Dessa forma, a xilogravura europeia melhorou as ilustrações nos livros para um alto aprimoramento artístico. A xilografia tornou-se impressa como obra independente. As xilogravuras eram impressas nas matrizes entalhadas ao fio em tábuas cortadas de alto a baixo; com detalhes, o xilógrafo limitava-se a reproduzir na madeira as linhas do desenho fornecido por um artista.

No século XIX, a xilogravura tornou-se conhecida, e seu uso foi implantado no Brasil, com a finalidade de ilustração direta nos livros, periódicos, anúncios, entre outros impressos. No Brasil, a partir da primeira metade do século XIX, os xilógrafos eram estrangeiros. Em 1860, houve a criação do “Instituto Artístico”, pertencente aos irmãos Fleiuss e de Carl Linde, onde fora introduzido o curso de xilografia no Rio de Janeiro, e lá se formaram os primeiros xilógrafos brasileiros (COSTELLA, 2003).

- PEDIDO A:
Segundo o trecho sobre a xilogravura, em que ano foi criado o “Instituto Artístico”?
- PEDIDO B:
Repita palavra por palavra o trecho sobre a xilogravura, de "Dessa forma, a" até "brasileiros (COSTELLA, 2003).", inclusive.

- MATERIAL APRESENTADO:
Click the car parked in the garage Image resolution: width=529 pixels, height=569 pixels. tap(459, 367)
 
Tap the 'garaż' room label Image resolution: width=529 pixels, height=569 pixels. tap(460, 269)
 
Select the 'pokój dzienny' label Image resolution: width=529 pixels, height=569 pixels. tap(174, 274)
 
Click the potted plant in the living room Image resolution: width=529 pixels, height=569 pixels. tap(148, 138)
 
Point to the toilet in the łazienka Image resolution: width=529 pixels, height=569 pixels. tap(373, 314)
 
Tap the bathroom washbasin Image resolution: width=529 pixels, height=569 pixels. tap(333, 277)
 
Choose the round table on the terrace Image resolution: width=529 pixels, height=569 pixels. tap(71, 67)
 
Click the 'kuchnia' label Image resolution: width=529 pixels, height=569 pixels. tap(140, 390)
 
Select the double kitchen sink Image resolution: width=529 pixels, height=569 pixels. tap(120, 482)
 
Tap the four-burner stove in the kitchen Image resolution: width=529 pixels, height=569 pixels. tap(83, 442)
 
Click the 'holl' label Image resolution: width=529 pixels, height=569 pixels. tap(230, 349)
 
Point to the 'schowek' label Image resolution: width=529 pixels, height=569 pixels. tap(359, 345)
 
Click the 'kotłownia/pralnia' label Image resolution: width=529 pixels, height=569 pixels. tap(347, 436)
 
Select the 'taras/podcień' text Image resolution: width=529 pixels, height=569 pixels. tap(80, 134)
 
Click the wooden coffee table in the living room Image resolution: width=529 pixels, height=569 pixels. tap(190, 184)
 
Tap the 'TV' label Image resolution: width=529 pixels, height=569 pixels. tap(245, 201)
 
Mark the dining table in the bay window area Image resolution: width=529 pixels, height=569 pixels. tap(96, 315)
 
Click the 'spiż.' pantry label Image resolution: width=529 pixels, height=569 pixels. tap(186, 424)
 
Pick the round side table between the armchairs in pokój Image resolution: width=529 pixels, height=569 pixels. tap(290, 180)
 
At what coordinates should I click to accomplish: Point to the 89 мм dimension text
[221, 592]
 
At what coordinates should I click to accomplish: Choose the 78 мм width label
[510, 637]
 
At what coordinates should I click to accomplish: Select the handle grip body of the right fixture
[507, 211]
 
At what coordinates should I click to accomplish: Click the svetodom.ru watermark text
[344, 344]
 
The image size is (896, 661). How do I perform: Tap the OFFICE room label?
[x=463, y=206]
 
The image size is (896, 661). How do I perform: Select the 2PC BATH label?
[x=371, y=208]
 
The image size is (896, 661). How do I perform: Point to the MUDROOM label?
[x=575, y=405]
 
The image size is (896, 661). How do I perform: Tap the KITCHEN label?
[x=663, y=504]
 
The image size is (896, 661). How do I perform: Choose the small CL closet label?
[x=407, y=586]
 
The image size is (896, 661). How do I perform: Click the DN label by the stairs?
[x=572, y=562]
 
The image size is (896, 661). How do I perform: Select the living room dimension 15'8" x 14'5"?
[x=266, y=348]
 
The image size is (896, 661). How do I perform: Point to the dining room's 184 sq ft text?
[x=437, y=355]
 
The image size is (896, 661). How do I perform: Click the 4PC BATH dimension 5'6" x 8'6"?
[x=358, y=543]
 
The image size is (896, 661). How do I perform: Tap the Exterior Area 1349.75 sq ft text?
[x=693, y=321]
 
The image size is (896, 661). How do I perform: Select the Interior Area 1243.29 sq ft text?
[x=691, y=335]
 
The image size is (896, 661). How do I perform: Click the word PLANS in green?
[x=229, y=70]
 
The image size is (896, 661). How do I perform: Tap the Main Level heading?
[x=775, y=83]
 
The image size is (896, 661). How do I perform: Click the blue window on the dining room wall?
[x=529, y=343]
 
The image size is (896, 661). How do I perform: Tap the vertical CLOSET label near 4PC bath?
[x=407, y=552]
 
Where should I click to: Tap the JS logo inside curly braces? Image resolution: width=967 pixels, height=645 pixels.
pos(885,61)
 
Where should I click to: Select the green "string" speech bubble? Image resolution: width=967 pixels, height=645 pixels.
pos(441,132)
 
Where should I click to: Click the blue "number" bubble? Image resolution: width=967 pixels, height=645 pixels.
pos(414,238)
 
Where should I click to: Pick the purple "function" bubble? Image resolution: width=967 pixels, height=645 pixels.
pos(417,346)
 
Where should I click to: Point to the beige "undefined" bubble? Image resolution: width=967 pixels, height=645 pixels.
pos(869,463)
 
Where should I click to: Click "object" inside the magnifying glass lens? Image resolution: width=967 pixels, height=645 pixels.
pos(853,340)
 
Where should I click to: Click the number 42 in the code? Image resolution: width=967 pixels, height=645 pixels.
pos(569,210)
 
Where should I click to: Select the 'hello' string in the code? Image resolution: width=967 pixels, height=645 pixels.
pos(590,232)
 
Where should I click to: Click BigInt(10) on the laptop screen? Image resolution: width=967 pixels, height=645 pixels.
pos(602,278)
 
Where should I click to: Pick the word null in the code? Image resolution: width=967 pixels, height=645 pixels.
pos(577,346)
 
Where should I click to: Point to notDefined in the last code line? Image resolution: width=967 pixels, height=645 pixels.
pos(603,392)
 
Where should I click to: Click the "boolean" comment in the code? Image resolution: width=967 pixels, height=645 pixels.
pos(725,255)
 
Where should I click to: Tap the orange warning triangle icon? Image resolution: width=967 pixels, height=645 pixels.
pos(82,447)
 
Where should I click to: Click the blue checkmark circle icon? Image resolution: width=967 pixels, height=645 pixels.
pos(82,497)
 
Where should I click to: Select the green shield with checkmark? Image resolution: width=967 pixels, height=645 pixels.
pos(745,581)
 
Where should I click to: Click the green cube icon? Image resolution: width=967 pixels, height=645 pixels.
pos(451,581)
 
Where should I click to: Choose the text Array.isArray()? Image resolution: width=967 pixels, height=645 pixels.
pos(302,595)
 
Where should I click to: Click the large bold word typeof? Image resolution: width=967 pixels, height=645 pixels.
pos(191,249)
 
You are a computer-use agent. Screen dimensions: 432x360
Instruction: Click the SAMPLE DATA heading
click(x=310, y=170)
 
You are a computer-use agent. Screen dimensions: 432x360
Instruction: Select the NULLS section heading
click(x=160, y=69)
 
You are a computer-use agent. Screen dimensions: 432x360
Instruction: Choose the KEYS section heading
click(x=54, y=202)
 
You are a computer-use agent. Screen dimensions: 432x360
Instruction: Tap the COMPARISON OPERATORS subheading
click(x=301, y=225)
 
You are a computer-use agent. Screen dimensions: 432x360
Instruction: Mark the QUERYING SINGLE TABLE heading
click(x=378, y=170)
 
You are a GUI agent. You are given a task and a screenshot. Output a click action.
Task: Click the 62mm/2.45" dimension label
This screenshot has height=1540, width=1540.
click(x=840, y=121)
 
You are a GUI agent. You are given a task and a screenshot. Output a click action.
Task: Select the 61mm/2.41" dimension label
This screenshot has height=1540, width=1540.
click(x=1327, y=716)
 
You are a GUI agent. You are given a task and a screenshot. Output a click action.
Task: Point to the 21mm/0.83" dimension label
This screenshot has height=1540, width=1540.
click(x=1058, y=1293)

- RESPOSTA DO EXERCÍCIO A:
Em 1860.

- RESPOSTA DO EXERCÍCIO B:
Dessa forma, a xilogravura europeia melhorou as ilustrações nos livros para um alto aprimoramento artístico. A xilografia tornou-se impressa como obra independente. As xilogravuras eram impressas nas matrizes entalhadas ao fio em tábuas cortadas de alto a baixo; com detalhes, o xilógrafo limitava-se a reproduzir na madeira as linhas do desenho fornecido por um artista.

No século XIX, a xilogravura tornou-se conhecida, e seu uso foi implantado no Brasil, com a finalidade de ilustração direta nos livros, periódicos, anúncios, entre outros impressos. No Brasil, a partir da primeira metade do século XIX, os xilógrafos eram estrangeiros. Em 1860, houve a criação do “Instituto Artístico”, pertencente aos irmãos Fleiuss e de Carl Linde, onde fora introduzido o curso de xilografia no Rio de Janeiro, e lá se formaram os primeiros xilógrafos brasileiros (COSTELLA, 2003).